• **Instructions for the task**
Reproduce exactly the lines below, from the first through the one containing "Task: Open the Material Editor spheres icon", and nothing more.
Start of Supplied records
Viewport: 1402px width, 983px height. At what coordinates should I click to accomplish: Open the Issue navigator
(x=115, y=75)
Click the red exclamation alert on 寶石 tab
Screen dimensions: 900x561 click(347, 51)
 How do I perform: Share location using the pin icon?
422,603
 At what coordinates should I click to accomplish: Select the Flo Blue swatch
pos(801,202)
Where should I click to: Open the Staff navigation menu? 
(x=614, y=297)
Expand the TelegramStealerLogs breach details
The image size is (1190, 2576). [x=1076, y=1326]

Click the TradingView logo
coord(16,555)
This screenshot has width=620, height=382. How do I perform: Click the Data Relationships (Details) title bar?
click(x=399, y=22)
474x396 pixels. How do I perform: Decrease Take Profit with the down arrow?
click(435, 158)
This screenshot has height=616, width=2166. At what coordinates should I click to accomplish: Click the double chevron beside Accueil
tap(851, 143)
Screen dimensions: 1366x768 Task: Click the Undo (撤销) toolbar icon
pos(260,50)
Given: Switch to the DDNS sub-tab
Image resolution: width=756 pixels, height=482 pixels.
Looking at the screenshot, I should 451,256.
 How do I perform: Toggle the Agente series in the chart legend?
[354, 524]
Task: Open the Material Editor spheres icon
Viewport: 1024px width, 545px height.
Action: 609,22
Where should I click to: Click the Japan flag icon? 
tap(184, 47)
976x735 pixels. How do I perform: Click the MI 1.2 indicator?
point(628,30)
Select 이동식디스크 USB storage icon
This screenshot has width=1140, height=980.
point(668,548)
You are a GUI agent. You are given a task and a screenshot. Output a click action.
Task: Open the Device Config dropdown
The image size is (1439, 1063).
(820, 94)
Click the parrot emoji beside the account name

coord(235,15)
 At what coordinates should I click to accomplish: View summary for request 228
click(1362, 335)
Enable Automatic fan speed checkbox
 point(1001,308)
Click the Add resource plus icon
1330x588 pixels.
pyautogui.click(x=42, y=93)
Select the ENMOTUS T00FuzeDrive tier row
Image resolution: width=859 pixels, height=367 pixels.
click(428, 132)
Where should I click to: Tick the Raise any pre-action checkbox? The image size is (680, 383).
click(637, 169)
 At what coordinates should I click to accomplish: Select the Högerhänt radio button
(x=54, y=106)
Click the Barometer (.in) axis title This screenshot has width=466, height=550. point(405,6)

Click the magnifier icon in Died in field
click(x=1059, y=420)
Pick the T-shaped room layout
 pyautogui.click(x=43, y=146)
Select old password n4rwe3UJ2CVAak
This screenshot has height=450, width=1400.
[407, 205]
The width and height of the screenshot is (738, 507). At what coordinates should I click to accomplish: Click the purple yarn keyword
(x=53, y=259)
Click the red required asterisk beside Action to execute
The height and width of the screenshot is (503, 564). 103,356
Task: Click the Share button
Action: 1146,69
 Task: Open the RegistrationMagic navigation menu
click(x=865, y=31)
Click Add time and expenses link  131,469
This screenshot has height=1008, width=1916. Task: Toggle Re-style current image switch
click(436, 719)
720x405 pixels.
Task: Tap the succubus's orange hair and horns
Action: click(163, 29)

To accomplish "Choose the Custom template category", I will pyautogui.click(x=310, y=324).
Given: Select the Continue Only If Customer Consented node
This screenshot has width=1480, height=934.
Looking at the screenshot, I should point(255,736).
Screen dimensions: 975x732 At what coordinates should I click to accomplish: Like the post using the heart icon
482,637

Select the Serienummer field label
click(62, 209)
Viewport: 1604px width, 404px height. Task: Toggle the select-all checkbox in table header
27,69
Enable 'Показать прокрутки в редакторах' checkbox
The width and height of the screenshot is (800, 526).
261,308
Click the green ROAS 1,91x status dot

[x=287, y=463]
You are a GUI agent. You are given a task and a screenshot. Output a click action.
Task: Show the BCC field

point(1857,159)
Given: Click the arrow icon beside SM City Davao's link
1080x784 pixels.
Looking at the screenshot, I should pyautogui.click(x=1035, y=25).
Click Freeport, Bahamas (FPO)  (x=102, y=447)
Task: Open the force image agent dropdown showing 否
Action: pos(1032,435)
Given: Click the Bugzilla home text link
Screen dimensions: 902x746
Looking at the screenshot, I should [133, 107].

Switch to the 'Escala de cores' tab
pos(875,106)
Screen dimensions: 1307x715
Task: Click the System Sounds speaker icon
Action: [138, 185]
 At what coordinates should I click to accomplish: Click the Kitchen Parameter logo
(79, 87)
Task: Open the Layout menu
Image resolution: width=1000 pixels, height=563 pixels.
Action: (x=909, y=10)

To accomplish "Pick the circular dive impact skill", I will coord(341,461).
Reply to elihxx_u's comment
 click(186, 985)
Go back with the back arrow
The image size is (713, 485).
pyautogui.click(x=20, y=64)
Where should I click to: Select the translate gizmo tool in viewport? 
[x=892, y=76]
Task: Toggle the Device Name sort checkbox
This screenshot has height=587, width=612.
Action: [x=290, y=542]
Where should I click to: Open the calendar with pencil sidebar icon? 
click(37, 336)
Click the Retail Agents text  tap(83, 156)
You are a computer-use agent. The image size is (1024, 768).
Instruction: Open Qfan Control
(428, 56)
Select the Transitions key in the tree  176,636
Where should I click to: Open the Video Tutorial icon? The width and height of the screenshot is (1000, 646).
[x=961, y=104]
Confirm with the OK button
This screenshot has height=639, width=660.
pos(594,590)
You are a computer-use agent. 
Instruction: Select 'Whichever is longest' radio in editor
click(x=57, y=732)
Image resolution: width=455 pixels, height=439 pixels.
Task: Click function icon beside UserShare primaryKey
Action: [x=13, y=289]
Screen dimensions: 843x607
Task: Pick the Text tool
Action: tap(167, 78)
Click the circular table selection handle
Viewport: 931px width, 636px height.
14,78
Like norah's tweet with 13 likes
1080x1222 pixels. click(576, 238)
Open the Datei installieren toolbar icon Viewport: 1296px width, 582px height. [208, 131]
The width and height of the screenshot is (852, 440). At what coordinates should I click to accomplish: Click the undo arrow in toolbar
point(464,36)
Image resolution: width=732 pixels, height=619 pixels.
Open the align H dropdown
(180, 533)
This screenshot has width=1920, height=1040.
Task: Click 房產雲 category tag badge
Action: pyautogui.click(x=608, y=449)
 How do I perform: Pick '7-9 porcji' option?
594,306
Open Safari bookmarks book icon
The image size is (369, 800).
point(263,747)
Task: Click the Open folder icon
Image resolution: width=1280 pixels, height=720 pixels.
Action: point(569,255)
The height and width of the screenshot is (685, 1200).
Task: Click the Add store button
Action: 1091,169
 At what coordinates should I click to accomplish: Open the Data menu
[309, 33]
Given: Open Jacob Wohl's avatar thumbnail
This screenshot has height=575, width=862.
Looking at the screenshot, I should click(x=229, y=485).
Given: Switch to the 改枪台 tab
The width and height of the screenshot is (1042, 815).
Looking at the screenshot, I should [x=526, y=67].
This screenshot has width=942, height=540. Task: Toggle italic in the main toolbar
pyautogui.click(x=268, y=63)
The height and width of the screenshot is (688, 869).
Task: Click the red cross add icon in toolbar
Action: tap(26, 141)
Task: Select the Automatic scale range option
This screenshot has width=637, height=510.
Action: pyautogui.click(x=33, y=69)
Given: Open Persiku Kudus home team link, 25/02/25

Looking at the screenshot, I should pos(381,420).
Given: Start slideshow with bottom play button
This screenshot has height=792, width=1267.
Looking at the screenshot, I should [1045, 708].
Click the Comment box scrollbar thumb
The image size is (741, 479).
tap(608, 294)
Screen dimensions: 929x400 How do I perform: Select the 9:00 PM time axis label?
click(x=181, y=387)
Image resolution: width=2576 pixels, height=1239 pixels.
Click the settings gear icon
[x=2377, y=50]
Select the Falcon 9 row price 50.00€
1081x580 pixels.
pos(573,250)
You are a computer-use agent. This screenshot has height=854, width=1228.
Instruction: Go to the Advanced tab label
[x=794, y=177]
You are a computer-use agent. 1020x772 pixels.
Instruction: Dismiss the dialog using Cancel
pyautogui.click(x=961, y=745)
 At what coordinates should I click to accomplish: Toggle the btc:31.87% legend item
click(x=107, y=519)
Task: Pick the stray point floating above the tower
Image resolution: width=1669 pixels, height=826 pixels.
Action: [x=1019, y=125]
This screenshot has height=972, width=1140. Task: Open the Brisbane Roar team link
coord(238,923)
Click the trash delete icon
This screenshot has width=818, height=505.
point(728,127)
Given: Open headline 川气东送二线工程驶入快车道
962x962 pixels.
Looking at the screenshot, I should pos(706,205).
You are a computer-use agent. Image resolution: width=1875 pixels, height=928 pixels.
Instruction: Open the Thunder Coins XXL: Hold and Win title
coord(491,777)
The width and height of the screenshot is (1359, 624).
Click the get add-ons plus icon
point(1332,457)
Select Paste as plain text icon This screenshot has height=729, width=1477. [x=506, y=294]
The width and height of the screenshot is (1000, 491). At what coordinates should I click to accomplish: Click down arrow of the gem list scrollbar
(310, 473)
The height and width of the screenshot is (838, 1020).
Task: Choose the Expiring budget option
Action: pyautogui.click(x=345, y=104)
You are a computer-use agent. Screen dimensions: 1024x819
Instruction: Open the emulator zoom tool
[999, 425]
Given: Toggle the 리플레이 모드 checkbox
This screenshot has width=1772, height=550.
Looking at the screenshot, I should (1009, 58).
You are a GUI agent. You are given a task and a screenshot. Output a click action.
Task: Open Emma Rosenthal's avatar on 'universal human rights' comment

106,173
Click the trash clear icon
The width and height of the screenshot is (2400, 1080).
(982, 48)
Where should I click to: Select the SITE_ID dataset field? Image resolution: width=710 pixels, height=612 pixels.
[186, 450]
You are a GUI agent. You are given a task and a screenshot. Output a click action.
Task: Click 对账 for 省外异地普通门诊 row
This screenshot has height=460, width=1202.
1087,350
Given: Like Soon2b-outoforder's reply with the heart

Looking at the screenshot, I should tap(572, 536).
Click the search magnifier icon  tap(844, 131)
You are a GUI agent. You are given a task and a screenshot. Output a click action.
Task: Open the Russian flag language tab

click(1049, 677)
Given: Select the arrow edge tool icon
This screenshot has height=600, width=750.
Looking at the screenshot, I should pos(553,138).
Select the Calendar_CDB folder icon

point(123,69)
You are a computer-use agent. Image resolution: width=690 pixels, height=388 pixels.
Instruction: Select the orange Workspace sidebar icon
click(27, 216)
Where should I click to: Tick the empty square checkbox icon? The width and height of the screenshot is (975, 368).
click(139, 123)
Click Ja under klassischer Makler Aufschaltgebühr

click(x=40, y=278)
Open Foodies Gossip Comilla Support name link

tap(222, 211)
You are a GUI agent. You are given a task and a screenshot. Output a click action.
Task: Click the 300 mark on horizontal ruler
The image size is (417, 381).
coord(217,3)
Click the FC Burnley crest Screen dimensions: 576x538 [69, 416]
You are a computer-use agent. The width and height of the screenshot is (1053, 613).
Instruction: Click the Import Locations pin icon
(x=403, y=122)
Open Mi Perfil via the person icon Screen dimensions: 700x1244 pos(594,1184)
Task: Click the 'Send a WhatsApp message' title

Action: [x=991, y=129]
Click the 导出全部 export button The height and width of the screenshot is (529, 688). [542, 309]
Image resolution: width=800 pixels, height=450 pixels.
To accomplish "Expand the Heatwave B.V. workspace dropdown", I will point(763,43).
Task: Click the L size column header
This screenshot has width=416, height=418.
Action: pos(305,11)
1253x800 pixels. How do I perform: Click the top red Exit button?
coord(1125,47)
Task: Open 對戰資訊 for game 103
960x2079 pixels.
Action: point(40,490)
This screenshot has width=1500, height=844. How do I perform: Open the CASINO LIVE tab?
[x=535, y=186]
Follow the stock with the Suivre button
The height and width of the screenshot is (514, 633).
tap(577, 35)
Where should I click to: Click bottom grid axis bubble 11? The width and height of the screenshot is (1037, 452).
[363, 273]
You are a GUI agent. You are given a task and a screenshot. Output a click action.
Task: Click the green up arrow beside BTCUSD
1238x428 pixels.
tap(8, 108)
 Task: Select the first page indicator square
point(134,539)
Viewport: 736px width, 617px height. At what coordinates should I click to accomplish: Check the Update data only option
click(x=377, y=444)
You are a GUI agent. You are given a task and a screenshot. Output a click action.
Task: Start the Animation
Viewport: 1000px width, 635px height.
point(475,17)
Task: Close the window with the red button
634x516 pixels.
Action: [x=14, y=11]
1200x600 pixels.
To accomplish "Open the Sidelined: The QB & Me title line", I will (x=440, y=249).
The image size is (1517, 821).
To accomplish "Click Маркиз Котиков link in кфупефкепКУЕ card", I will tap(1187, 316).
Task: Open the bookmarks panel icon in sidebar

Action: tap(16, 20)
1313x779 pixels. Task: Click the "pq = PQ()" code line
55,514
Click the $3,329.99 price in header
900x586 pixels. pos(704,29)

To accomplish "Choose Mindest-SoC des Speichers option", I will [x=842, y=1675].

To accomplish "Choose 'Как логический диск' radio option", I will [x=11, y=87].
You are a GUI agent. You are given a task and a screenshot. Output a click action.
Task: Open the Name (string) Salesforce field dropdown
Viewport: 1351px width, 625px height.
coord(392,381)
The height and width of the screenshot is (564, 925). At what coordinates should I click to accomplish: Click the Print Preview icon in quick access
End of Supplied records
• **Completed exercise**
Viewport: 1402px width, 983px height. At what coordinates should I click to accomplish: Open the Issue navigator
(x=115, y=75)
Click the red exclamation alert on 寶石 tab
Screen dimensions: 900x561 click(347, 51)
 How do I perform: Share location using the pin icon?
422,603
 At what coordinates should I click to accomplish: Select the Flo Blue swatch
pos(801,202)
Where should I click to: Open the Staff navigation menu? 
(x=614, y=297)
Expand the TelegramStealerLogs breach details
The image size is (1190, 2576). [x=1076, y=1326]

Click the TradingView logo
coord(16,555)
This screenshot has width=620, height=382. How do I perform: Click the Data Relationships (Details) title bar?
click(x=399, y=22)
474x396 pixels. How do I perform: Decrease Take Profit with the down arrow?
click(435, 158)
This screenshot has height=616, width=2166. At what coordinates should I click to accomplish: Click the double chevron beside Accueil
tap(851, 143)
Screen dimensions: 1366x768 Task: Click the Undo (撤销) toolbar icon
pos(260,50)
Given: Switch to the DDNS sub-tab
Image resolution: width=756 pixels, height=482 pixels.
Looking at the screenshot, I should 451,256.
 How do I perform: Toggle the Agente series in the chart legend?
[354, 524]
Task: Open the Material Editor spheres icon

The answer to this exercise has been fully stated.